Ionizing radiation (IR) induces a variety of DNA lesions among which DNA double-strand breaks (DSBs) are the biologically most significant. It is currently unclear if D5B repair is equally efficient after low and high doses. Here, we use γ-H2AX, phospho-ATM (pATM), and 53BP1 foci analysis to monitor DSB repair. We show, consistent with a previous study, that the kinetics of γ-H2AX and pATM foci loss in confluent primary human fibroblasts are substantially compromised after doses of 10 mGy and lower. Following 2.5 mGy, cells fail to show any foci loss. Strikingly, cells pretreated with 10 μM H_2O_2 efficiently remove all γ-H2AX foci induced by 10 mGy.

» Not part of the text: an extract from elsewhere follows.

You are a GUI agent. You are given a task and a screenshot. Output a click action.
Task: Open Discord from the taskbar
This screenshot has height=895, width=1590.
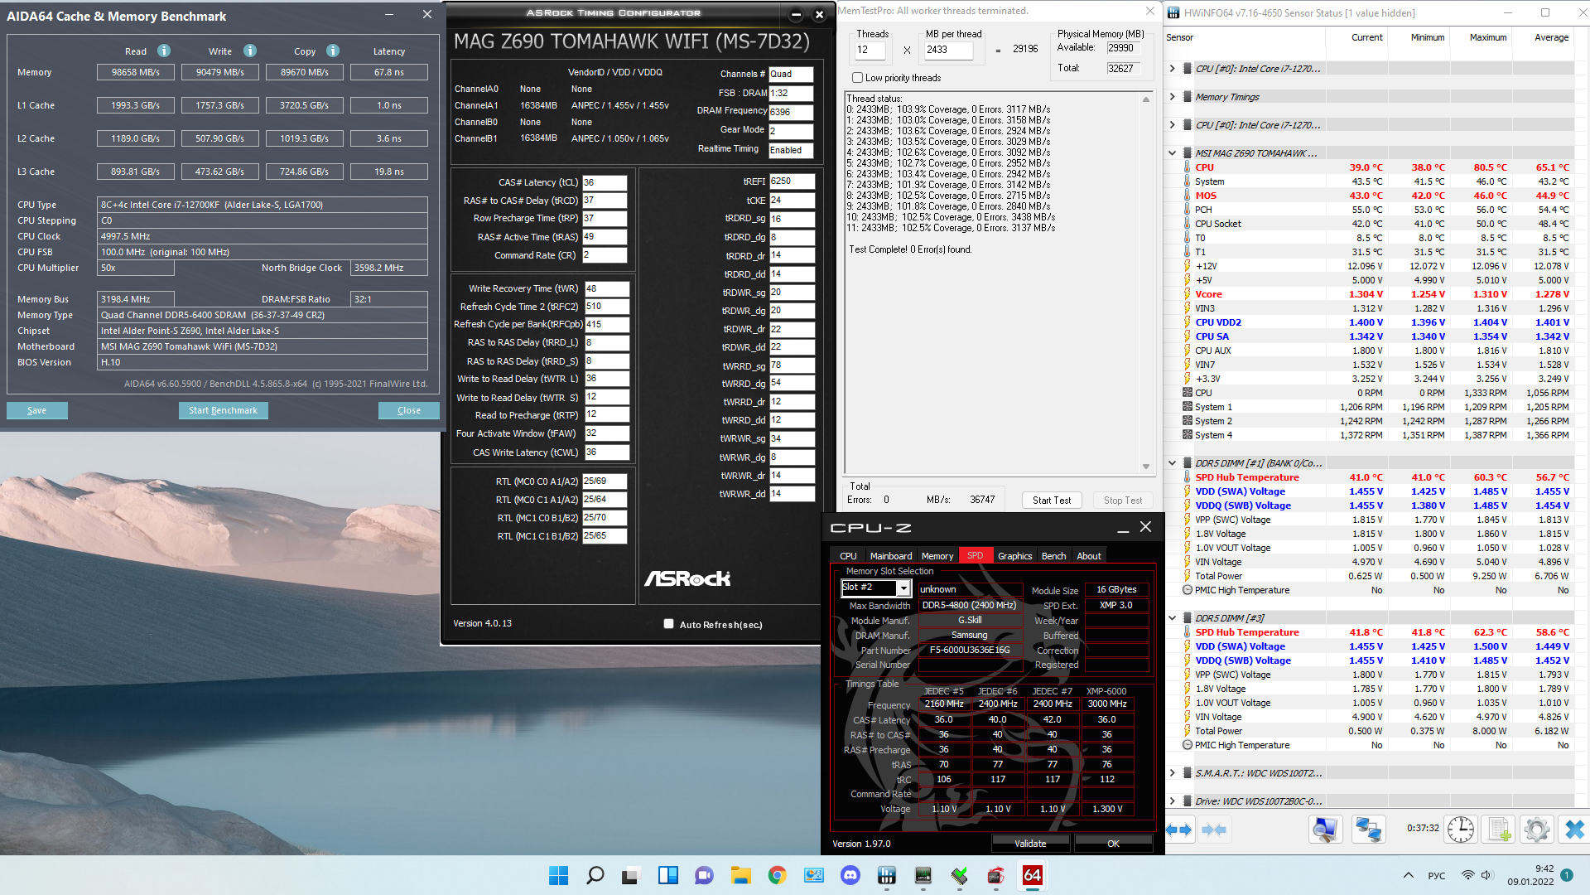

At the concentration used, H_2O_2 produces single-strand breaks and base damages via the generation of oxygen radicals but no DSBs. Moreover, 10 μM H_2O_2 up-regulates a set of genes that is also up-regulated after high (200 mGy) but not after low (10 mGy) radiation doses. This suggests that low radical levels induce a response that is required for the repair of radiation-induced DSBs when the radiation damage is too low to cause the induction itself. To address the in vivo significance of this finding, we established γ-H2AX and 53BP1 foci analysis in various mouse tissues. Although mice irradiated with 100 mGy or 1 Gy show efficient γ-H2AX and 53BP1 foci removal during 24 h post-IR, barely any foci loss was observed after 10 mGy. Our data suggest that the cellular response to DSBs is substantially different for low vs. high radiation doses.